PROBLEM DESCRIPTION: Copy each line of the records that holds the string "from".
+++ DATA IN THIS EXERCISE +++
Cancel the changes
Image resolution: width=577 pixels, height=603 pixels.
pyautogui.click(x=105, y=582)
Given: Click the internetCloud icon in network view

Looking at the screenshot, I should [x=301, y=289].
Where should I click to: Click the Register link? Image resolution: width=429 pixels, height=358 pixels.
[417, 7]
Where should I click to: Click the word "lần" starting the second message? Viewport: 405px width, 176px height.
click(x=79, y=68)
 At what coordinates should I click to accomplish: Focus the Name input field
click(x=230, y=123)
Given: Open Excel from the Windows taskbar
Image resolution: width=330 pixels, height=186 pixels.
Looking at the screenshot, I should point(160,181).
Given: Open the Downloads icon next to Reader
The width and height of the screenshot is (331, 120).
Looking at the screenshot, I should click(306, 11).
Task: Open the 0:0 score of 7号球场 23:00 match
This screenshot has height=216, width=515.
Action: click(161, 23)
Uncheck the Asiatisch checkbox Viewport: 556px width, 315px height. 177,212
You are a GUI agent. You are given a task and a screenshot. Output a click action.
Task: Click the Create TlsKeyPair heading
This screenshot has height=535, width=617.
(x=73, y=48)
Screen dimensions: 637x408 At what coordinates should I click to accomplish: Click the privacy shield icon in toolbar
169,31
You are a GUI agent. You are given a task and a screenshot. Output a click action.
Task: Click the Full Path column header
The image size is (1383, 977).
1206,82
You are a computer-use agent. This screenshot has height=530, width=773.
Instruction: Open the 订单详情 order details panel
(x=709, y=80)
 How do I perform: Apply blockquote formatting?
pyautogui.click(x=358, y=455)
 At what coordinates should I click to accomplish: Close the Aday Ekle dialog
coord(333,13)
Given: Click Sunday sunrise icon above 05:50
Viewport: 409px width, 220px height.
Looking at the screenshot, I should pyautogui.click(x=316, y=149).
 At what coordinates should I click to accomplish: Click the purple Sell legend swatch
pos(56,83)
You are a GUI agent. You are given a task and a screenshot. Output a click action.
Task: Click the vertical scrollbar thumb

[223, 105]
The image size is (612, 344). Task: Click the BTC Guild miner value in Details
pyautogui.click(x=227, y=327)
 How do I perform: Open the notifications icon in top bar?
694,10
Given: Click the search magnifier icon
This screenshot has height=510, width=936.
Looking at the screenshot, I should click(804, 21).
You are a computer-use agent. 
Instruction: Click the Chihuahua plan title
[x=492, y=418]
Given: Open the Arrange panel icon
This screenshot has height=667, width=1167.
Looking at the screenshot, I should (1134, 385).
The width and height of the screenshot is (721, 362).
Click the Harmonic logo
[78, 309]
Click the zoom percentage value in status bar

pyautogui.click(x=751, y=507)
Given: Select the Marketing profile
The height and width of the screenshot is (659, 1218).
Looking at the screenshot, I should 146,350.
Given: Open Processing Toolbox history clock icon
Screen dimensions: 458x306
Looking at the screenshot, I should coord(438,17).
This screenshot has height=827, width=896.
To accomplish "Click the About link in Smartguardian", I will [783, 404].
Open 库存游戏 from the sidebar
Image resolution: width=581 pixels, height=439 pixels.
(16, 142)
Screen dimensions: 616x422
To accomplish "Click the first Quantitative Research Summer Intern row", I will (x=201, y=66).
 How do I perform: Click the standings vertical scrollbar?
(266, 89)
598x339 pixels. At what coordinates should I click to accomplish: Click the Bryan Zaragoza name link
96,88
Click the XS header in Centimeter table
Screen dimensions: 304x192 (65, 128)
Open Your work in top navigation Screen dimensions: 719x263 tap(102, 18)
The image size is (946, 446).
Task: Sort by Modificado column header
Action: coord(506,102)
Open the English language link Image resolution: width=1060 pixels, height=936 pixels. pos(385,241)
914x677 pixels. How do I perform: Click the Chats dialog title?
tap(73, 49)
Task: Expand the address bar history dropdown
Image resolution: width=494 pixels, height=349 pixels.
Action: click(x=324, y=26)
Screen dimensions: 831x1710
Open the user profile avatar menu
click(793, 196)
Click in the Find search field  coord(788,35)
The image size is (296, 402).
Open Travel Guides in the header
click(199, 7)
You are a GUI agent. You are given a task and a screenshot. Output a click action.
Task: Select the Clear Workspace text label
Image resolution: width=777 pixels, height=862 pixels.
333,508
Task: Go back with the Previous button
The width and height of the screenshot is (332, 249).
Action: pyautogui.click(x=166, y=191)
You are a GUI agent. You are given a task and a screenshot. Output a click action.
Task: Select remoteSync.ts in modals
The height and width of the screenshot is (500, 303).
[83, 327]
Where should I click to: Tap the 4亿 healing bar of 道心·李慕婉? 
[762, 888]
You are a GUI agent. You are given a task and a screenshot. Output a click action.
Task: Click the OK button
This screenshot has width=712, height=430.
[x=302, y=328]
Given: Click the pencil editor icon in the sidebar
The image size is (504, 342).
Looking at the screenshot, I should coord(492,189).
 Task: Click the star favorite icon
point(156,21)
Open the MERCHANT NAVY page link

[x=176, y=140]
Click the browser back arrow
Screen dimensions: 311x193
+++
SOLVED EXERCISE:
Given: Open Excel from the Windows taskbar
Open 库存游戏 from the sidebar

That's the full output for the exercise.